* **EXPLORE THE MATERIAL**
1) According to the DeBERTa V2 training text, why is the Focal Loss gamma set to 4.0? Answer in one to three sentences.
2) In the DeBERTa V2 training text, transcribe everything from "Based on paper's" down to "(Metal Performance Shaders)" character for character.

# DeBERTa V2 Training with Focal Loss

**Purpose**: Fine-tune DeBERTa V2 XLarge using PyTorch for logical fallacy detection

**Dataset**: FLICC (Fallacy detection dataset with train/val/test splits)

**Method**: Full fine-tuning with Focal Loss (Gamma=4)

---

## Configuration Overview

Based on paper's findings:
- **Model**: microsoft/deberta-v2-xlarge
- **Learning Rate**: 1e-5 (paper-optimal)
- **Focal Loss Gamma**: 4.0 (critical for performance)
- **Weight Decay**: 0.01
- **Epochs**: 15
- **Batch Size**: 1 (with gradient accumulation of 4 = effective batch 16)
- **Device**: Apple Silicon MPS (Metal Performance Shaders)

## Step 1: Import Required Libraries

In [2]:
# Import libraries
import os
os.environ['PYTORCH_MPS_HIGH_WATERMARK_RATIO'] = '0.0'

# Core PyTorch
import torch
import torch.nn as nn
import torch.nn.functional as F

# HuggingFace Transformers
from transformers import (
    AutoTokenizer,
    AutoModelForSequenceClassification,
    Trainer,
    TrainingArguments,
    DataCollatorWithPadding,
    EarlyStoppingCallback
)

# Data handling
from datasets import Dataset, DatasetDict, load_dataset
import pandas as pd
import numpy as np
from transformers import DebertaV2Tokenizer

# Metrics
from sklearn.metrics import (
    accuracy_score,
    precision_recall_fscore_support,
    classification_report,
    confusion_matrix,
    ConfusionMatrixDisplay
)
import matplotlib.pyplot as plt

# Utilities
import json
from pathlib import Path
from dataclasses import dataclass
from typing import Dict, List, Optional
import warnings
warnings.filterwarnings('ignore')

print("All libraries imported successfully!")

# Check device availability
if torch.backends.mps.is_available():
    device = torch.device("mps")
    print(f"Using Apple Silicon GPU (MPS)")
elif torch.cuda.is_available():
    device = torch.device("cuda")
    print(f"Using CUDA GPU: {torch.cuda.get_device_name(0)}")
else:
    device = torch.device("cpu")
    print("Using CPU")

print(f"PyTorch version: {torch.__version__}")

All libraries imported successfully!
Using Apple Silicon GPU (MPS)
PyTorch version: 2.9.1


## Step 2: Training Configuration

### Paper-Validated Parameters

Based on research findings:
- **Focal Loss Gamma 4.0**: Critical for handling class imbalance
- **Learning Rate 1e-5**: Validated as optimal
- **15 Epochs**: Full convergence duration
- **Weight Decay 0.01**: Standard regularization

In [None]:
@dataclass
class TrainingConfig:
    """

* **DATA RECORDS**
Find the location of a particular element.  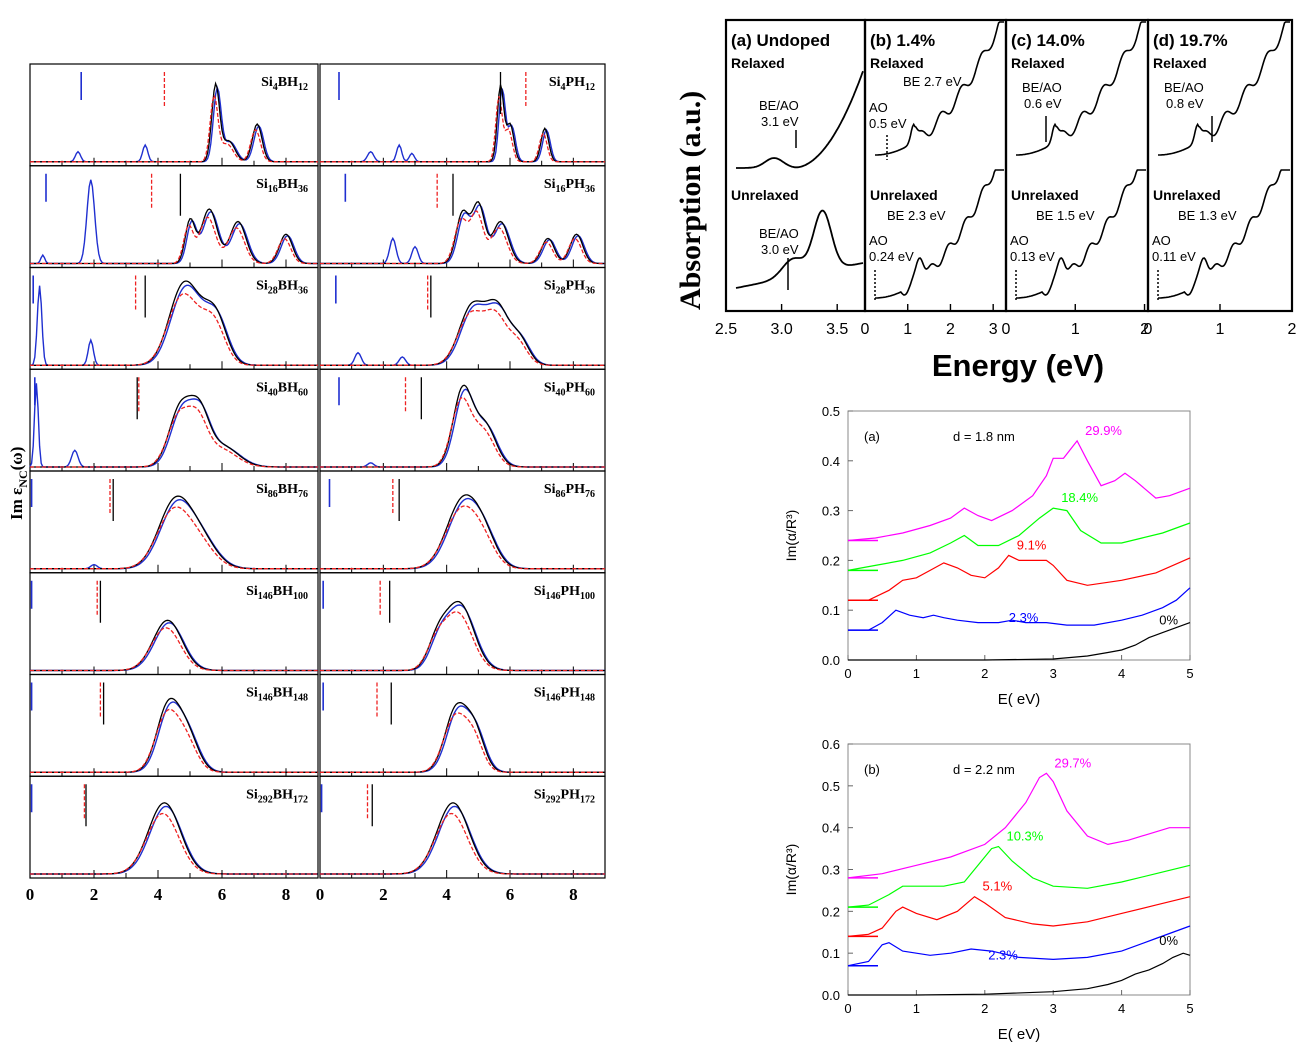

abs-tick-label: 0 is located at coordinates (1148, 330).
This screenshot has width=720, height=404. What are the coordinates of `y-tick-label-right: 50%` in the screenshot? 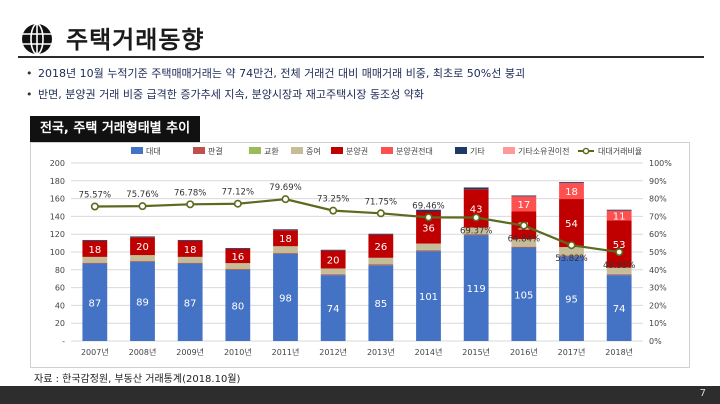 It's located at (658, 252).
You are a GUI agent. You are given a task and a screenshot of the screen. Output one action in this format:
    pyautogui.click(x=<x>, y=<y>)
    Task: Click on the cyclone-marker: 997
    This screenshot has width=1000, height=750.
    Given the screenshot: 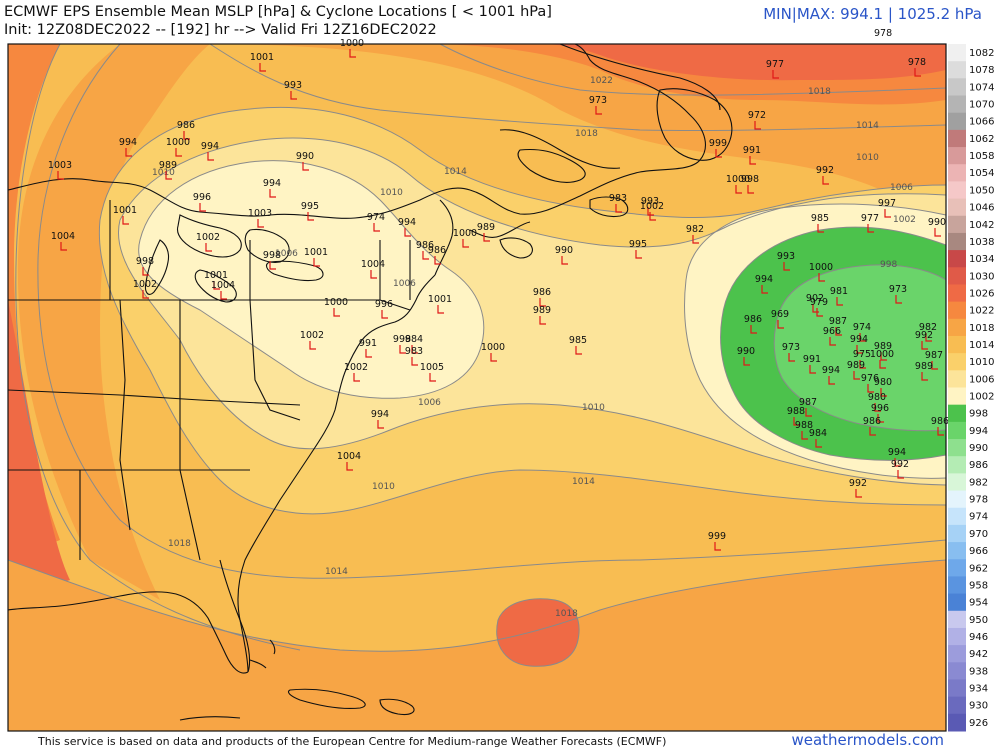 What is the action you would take?
    pyautogui.click(x=887, y=208)
    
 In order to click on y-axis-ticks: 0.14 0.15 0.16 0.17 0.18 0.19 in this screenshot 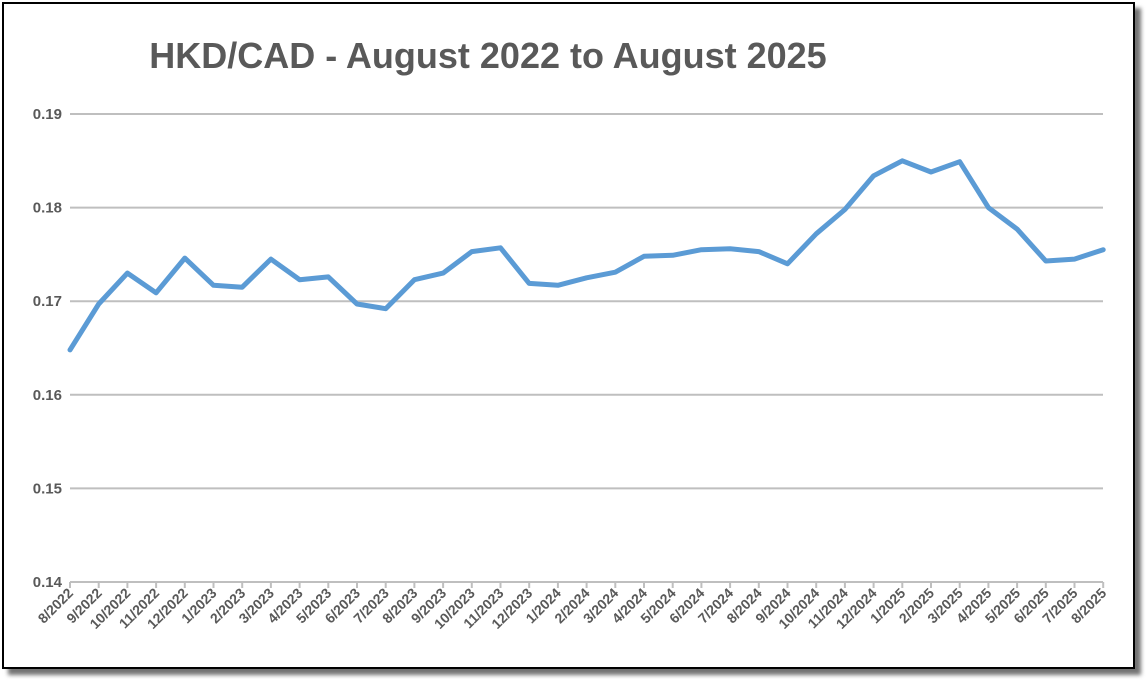, I will do `click(48, 348)`.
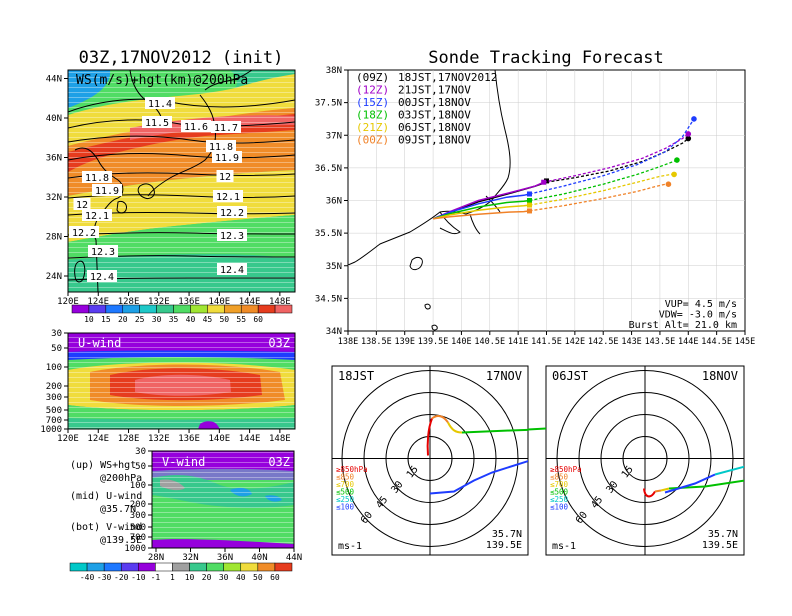  Describe the element at coordinates (241, 320) in the screenshot. I see `colorbar-tick-label: 55` at that location.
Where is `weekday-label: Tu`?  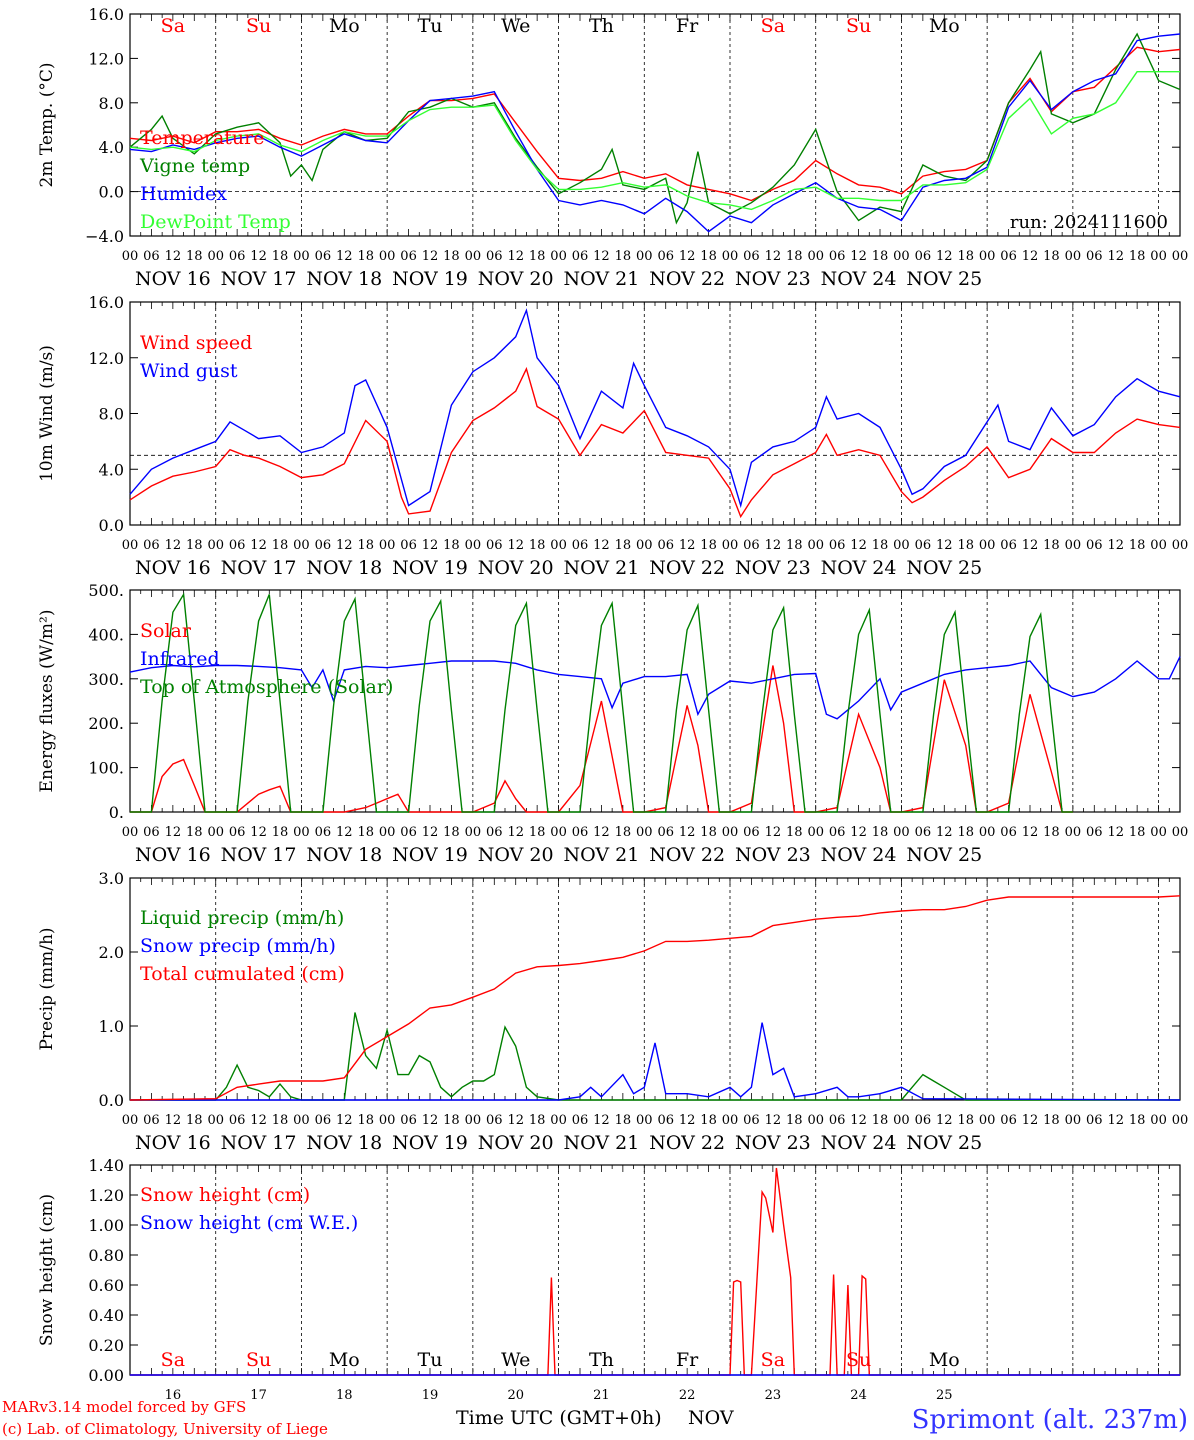 weekday-label: Tu is located at coordinates (430, 26).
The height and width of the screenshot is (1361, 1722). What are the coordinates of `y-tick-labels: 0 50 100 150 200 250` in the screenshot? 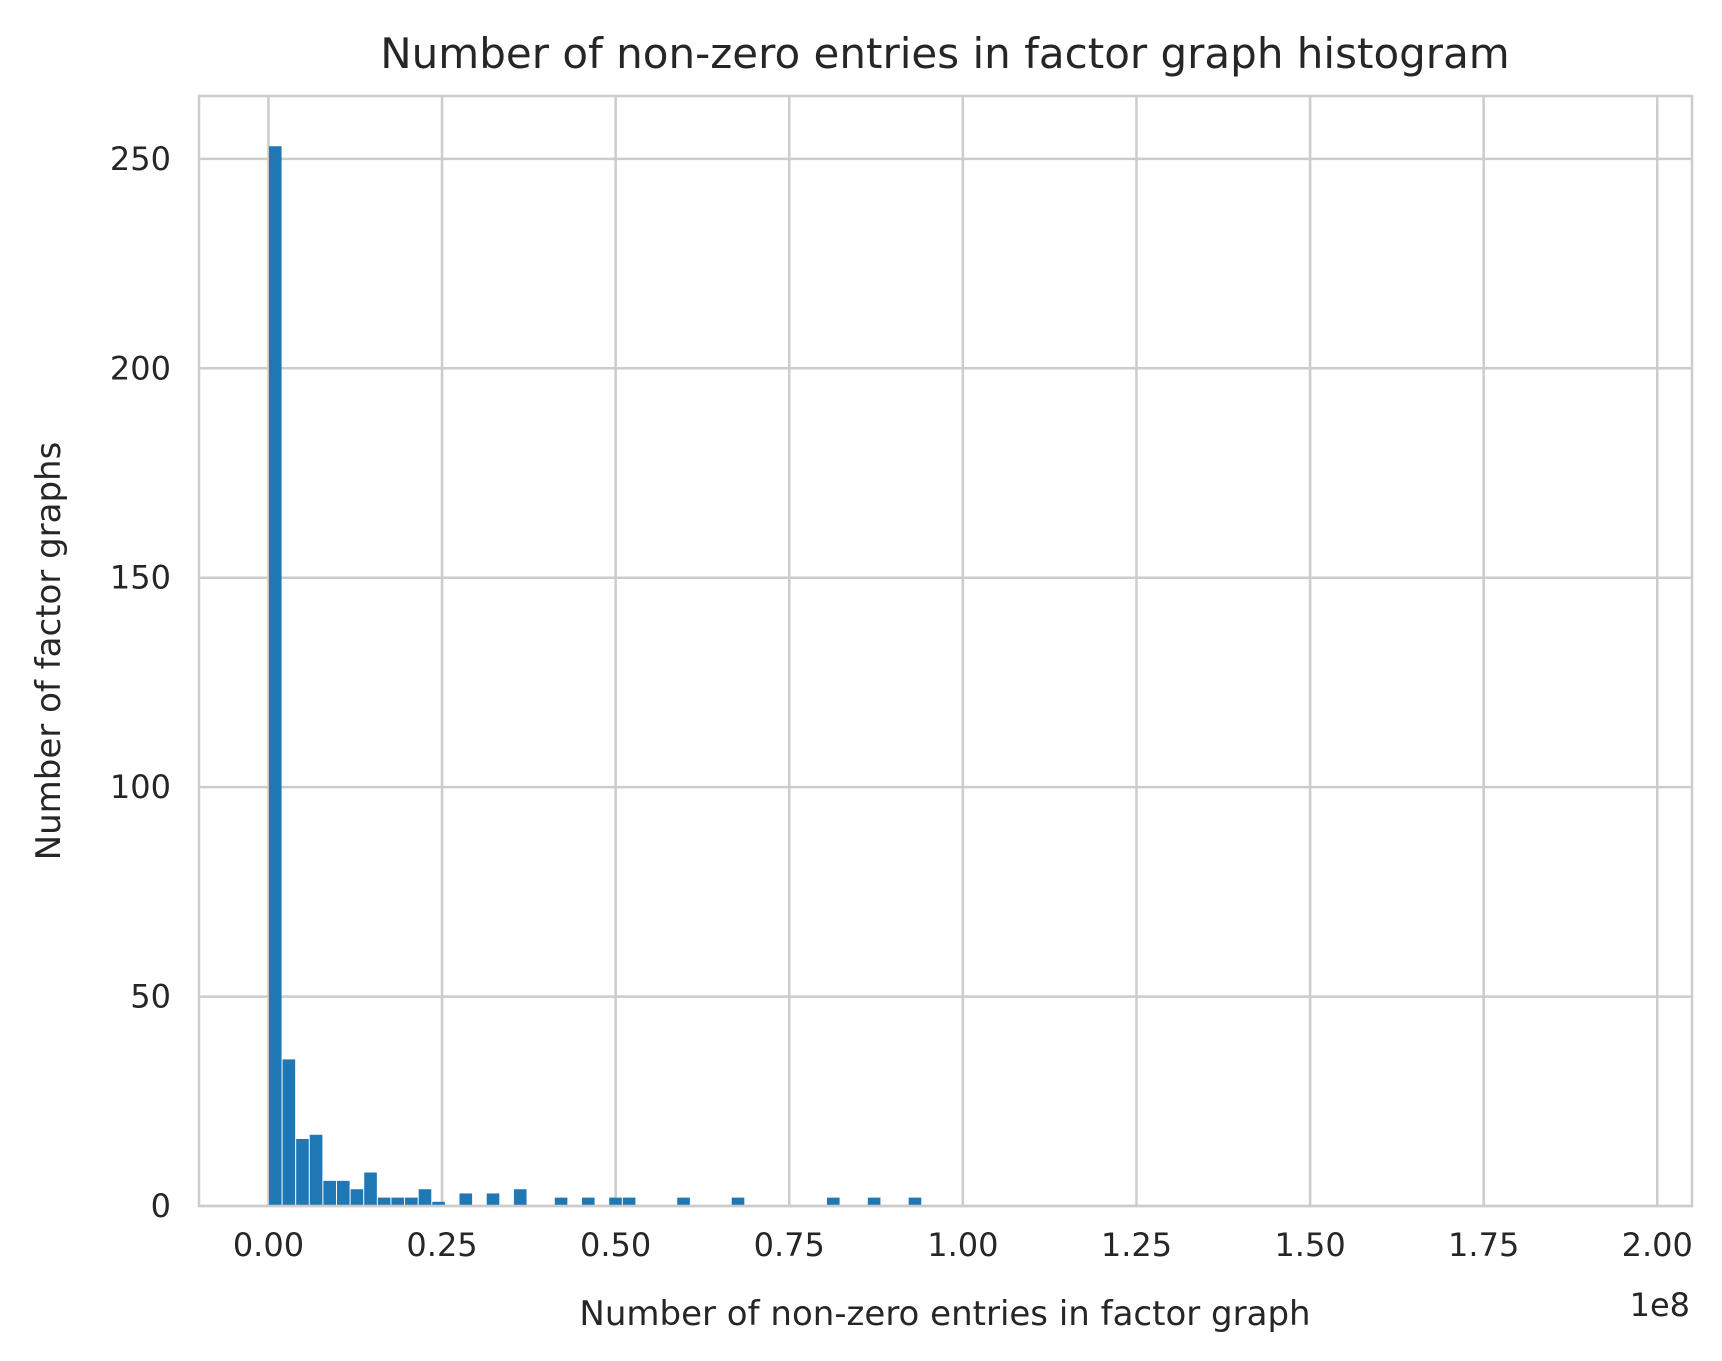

* **TASK SOLUTIONS**
1) The text sets the Focal Loss gamma to 4.0 because the paper's research findings show that this value is critical for handling class imbalance. The configuration overview also calls it critical for performance.

2)
Based on paper's findings:
- **Model**: microsoft/deberta-v2-xlarge
- **Learning Rate**: 1e-5 (paper-optimal)
- **Focal Loss Gamma**: 4.0 (critical for performance)
- **Weight Decay**: 0.01
- **Epochs**: 15
- **Batch Size**: 1 (with gradient accumulation of 4 = effective batch 16)
- **Device**: Apple Silicon MPS (Metal Performance Shaders)